Requirements:
Rewrite the entries from the line that has "Luggage Rack (41, 1687)" through the line that has "Password (594, 378)", updating "Bottom Pan" to "Belly Pan" and leaving everything else unchanged.

Records in a dataset:
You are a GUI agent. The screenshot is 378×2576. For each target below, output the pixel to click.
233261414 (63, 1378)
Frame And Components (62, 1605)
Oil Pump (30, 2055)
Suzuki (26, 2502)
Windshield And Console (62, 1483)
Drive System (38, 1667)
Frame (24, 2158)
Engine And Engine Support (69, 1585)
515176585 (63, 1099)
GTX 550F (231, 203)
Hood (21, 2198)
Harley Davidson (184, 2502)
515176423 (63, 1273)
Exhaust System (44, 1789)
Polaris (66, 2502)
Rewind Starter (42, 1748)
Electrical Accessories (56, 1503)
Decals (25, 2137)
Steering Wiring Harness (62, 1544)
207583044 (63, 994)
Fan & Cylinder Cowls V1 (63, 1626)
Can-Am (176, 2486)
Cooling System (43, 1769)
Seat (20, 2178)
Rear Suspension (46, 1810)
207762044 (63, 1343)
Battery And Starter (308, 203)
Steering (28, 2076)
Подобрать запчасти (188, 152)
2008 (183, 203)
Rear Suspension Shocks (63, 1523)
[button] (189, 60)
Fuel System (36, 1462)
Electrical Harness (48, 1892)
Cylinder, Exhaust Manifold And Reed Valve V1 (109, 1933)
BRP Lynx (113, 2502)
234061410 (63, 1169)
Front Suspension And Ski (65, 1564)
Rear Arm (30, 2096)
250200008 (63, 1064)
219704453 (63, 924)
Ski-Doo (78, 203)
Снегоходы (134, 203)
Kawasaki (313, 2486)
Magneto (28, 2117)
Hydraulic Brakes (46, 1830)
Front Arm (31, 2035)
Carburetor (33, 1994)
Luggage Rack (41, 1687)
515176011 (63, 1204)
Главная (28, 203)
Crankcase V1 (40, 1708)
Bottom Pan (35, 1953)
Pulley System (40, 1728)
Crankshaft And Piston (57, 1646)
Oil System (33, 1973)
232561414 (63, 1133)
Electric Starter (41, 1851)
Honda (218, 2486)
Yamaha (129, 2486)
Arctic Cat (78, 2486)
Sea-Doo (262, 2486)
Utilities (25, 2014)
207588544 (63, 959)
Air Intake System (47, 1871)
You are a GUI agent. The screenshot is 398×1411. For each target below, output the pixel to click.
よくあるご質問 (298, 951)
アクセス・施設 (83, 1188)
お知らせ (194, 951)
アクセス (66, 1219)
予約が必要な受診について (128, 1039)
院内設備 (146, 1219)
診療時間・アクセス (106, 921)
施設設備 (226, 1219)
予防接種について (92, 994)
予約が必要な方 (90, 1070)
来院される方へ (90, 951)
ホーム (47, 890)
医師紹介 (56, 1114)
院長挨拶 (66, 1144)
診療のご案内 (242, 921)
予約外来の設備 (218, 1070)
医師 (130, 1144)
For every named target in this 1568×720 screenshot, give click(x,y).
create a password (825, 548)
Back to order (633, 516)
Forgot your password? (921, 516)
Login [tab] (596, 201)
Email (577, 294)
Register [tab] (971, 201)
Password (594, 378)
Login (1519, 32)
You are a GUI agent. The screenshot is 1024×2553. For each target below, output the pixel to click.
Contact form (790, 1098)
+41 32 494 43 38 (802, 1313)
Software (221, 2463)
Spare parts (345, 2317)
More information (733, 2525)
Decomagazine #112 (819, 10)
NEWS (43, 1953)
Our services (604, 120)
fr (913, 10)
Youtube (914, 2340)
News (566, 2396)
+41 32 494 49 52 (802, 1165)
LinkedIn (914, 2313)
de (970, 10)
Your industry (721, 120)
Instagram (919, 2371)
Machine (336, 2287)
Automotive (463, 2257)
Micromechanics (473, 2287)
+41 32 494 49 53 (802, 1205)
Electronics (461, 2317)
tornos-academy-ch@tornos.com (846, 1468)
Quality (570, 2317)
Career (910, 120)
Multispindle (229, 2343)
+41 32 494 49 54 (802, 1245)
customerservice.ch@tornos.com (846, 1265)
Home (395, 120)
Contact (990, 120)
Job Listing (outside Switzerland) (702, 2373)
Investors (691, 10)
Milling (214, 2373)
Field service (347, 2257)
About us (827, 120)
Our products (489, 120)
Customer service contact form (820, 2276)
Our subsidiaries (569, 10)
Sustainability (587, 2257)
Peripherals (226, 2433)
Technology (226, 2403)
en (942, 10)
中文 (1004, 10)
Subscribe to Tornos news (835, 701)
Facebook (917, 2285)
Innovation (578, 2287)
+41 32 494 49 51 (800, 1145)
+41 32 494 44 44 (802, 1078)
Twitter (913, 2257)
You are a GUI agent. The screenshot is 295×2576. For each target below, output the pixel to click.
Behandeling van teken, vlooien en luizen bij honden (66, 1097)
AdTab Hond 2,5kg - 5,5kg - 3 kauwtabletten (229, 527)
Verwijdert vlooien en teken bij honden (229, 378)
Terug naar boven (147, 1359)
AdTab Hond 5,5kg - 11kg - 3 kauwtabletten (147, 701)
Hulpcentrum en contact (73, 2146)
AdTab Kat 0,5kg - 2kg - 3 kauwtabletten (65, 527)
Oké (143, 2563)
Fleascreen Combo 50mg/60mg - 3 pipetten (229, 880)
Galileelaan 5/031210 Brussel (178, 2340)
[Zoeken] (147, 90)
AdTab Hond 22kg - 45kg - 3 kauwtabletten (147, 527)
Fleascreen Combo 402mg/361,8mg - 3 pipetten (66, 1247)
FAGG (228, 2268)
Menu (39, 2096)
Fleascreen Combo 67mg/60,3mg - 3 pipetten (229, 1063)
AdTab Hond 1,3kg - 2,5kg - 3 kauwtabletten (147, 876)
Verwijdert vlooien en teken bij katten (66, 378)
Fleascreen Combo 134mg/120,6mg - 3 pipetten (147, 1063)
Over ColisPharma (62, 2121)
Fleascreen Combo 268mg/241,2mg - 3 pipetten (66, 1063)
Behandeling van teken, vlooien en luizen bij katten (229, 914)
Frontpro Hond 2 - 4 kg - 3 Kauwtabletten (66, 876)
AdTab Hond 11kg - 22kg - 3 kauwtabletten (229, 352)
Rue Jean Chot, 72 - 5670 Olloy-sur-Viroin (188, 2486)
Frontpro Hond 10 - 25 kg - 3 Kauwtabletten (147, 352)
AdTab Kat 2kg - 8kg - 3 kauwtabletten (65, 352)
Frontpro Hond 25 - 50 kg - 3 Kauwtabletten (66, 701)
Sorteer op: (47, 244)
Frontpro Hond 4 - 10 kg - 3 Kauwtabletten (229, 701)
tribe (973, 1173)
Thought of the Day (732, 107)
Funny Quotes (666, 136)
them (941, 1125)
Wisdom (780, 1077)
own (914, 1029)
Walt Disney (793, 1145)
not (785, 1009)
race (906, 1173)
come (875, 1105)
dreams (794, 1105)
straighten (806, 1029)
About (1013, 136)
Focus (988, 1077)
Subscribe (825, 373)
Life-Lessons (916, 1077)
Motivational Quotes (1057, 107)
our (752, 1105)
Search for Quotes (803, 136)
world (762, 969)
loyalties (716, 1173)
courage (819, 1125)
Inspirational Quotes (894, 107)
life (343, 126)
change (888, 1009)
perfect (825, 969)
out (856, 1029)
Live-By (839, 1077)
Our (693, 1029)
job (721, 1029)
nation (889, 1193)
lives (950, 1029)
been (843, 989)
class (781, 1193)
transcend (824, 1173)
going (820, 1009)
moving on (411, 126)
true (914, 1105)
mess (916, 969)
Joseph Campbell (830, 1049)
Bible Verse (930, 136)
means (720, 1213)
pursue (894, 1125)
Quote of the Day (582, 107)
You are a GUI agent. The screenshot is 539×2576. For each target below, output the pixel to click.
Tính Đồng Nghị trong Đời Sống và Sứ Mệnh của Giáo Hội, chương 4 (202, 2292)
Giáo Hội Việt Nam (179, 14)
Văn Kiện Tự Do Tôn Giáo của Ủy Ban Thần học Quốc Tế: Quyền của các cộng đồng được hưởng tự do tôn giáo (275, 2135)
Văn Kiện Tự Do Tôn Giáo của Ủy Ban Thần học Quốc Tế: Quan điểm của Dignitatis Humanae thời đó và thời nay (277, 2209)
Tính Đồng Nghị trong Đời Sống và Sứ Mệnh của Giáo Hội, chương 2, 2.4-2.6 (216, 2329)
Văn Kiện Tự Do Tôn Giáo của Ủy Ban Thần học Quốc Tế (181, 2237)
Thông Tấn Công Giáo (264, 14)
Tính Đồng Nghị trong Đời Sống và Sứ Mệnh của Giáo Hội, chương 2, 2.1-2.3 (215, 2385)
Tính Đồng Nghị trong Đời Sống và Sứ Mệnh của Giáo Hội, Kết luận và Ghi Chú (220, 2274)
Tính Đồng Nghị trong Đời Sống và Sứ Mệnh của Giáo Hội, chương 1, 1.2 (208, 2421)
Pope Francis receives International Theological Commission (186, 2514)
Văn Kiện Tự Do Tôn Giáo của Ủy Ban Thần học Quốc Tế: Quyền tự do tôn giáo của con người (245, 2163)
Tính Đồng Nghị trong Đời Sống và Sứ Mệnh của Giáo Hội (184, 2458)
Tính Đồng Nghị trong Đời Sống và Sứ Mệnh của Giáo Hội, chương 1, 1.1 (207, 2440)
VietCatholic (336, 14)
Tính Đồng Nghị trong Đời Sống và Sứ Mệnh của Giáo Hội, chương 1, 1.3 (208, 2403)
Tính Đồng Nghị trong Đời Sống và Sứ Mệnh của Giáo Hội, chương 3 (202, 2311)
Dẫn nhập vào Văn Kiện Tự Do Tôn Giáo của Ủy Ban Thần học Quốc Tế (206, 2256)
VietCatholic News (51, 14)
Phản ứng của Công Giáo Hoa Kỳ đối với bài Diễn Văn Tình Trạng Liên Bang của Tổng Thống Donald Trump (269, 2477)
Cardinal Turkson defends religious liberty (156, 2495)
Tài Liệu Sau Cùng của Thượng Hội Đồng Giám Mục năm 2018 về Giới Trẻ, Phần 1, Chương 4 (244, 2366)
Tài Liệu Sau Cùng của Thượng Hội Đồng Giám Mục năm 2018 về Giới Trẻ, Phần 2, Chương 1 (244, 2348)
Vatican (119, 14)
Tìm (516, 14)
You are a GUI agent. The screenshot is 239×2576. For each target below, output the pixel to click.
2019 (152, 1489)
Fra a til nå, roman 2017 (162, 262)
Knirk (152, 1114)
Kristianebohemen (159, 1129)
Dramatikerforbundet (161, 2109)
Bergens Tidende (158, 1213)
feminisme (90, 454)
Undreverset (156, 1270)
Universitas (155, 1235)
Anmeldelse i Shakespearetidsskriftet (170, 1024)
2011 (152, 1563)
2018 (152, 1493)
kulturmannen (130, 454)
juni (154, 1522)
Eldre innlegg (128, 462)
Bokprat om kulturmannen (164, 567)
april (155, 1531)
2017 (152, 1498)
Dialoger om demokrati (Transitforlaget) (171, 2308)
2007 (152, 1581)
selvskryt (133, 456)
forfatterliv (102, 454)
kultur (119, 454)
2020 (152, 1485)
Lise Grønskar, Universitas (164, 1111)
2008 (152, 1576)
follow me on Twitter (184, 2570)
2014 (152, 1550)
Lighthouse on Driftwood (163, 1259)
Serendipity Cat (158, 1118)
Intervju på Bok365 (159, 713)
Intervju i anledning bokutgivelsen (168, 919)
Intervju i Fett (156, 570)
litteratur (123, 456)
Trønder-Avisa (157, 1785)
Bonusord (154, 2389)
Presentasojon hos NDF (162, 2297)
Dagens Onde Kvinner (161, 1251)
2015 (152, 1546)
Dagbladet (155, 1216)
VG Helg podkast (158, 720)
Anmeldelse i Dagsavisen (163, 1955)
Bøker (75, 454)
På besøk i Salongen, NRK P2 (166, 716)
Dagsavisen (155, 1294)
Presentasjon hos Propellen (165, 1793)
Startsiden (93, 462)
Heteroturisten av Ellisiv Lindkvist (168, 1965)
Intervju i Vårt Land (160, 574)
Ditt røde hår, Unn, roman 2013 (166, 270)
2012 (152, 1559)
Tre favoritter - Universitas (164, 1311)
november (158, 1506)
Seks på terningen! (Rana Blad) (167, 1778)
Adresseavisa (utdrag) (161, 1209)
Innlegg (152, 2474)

Correct response:
Luggage Rack (41, 1687)
515176011 (63, 1204)
Главная (28, 203)
Crankcase V1 (40, 1708)
Belly Pan (35, 1953)
Pulley System (40, 1728)
Crankshaft And Piston (57, 1646)
Oil System (33, 1973)
232561414 (63, 1133)
Electric Starter (41, 1851)
Honda (218, 2486)
Yamaha (129, 2486)
Arctic Cat (78, 2486)
Sea-Doo (262, 2486)
Utilities (25, 2014)
207588544 (63, 959)
Air Intake System (47, 1871)
You are a GUI agent. The screenshot is 398×1411. For each target below, output the pixel to click.
よくあるご質問 (298, 951)
アクセス・施設 (83, 1188)
お知らせ (194, 951)
アクセス (66, 1219)
予約が必要な受診について (128, 1039)
院内設備 (146, 1219)
診療時間・アクセス (106, 921)
施設設備 (226, 1219)
予防接種について (92, 994)
予約が必要な方 (90, 1070)
来院される方へ (90, 951)
ホーム (47, 890)
医師紹介 (56, 1114)
院長挨拶 (66, 1144)
診療のご案内 (242, 921)
予約外来の設備 (218, 1070)
医師 (130, 1144)
For every named target in this 1568×720 screenshot, give click(x,y).
create a password (825, 548)
Back to order (633, 516)
Forgot your password? (921, 516)
Login [tab] (596, 201)
Email (577, 294)
Register [tab] (971, 201)
Password (594, 378)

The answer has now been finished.